# [Dataset entries]

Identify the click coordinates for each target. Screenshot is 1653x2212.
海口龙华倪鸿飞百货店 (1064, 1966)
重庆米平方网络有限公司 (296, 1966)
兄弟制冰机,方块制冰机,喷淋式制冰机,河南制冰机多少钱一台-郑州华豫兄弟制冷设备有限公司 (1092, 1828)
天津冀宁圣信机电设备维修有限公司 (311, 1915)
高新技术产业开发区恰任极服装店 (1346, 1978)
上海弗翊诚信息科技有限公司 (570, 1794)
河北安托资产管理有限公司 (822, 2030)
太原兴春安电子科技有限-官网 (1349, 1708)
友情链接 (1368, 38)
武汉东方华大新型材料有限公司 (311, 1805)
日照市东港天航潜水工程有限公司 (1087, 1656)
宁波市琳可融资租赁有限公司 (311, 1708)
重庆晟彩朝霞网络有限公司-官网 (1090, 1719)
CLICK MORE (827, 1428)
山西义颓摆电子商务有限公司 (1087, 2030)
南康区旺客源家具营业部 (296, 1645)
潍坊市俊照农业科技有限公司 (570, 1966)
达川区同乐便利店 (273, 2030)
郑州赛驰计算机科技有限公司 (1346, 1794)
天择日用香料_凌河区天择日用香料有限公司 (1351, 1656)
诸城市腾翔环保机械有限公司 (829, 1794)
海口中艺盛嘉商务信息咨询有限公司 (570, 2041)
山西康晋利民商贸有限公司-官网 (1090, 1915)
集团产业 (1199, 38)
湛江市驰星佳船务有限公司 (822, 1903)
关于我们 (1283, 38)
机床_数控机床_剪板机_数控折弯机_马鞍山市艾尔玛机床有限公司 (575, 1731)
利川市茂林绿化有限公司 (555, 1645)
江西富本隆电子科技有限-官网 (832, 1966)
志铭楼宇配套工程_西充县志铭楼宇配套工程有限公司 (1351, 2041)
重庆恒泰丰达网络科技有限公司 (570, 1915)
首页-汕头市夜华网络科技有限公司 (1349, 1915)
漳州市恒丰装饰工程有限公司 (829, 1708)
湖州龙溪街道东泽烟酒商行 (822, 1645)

# [Your objective]
Reproduce all of the material above word for word.

# [Solution]
Identify the click coordinates for each target. Screenshot is 1653x2212.
海口龙华倪鸿飞百货店 (1064, 1966)
重庆米平方网络有限公司 (296, 1966)
兄弟制冰机,方块制冰机,喷淋式制冰机,河南制冰机多少钱一台-郑州华豫兄弟制冷设备有限公司 (1092, 1828)
天津冀宁圣信机电设备维修有限公司 (311, 1915)
高新技术产业开发区恰任极服装店 (1346, 1978)
上海弗翊诚信息科技有限公司 (570, 1794)
河北安托资产管理有限公司 (822, 2030)
太原兴春安电子科技有限-官网 (1349, 1708)
友情链接 (1368, 38)
武汉东方华大新型材料有限公司 (311, 1805)
日照市东港天航潜水工程有限公司 (1087, 1656)
宁波市琳可融资租赁有限公司 (311, 1708)
重庆晟彩朝霞网络有限公司-官网 (1090, 1719)
CLICK MORE (827, 1428)
山西义颓摆电子商务有限公司 (1087, 2030)
南康区旺客源家具营业部 (296, 1645)
潍坊市俊照农业科技有限公司 (570, 1966)
达川区同乐便利店 (273, 2030)
郑州赛驰计算机科技有限公司 (1346, 1794)
天择日用香料_凌河区天择日用香料有限公司 (1351, 1656)
诸城市腾翔环保机械有限公司 (829, 1794)
海口中艺盛嘉商务信息咨询有限公司 (570, 2041)
山西康晋利民商贸有限公司-官网 (1090, 1915)
集团产业 (1199, 38)
湛江市驰星佳船务有限公司 (822, 1903)
关于我们 (1283, 38)
机床_数控机床_剪板机_数控折弯机_马鞍山市艾尔玛机床有限公司 (575, 1731)
利川市茂林绿化有限公司 (555, 1645)
江西富本隆电子科技有限-官网 (832, 1966)
志铭楼宇配套工程_西充县志铭楼宇配套工程有限公司 (1351, 2041)
重庆恒泰丰达网络科技有限公司 (570, 1915)
首页-汕头市夜华网络科技有限公司 (1349, 1915)
漳州市恒丰装饰工程有限公司 (829, 1708)
湖州龙溪街道东泽烟酒商行 (822, 1645)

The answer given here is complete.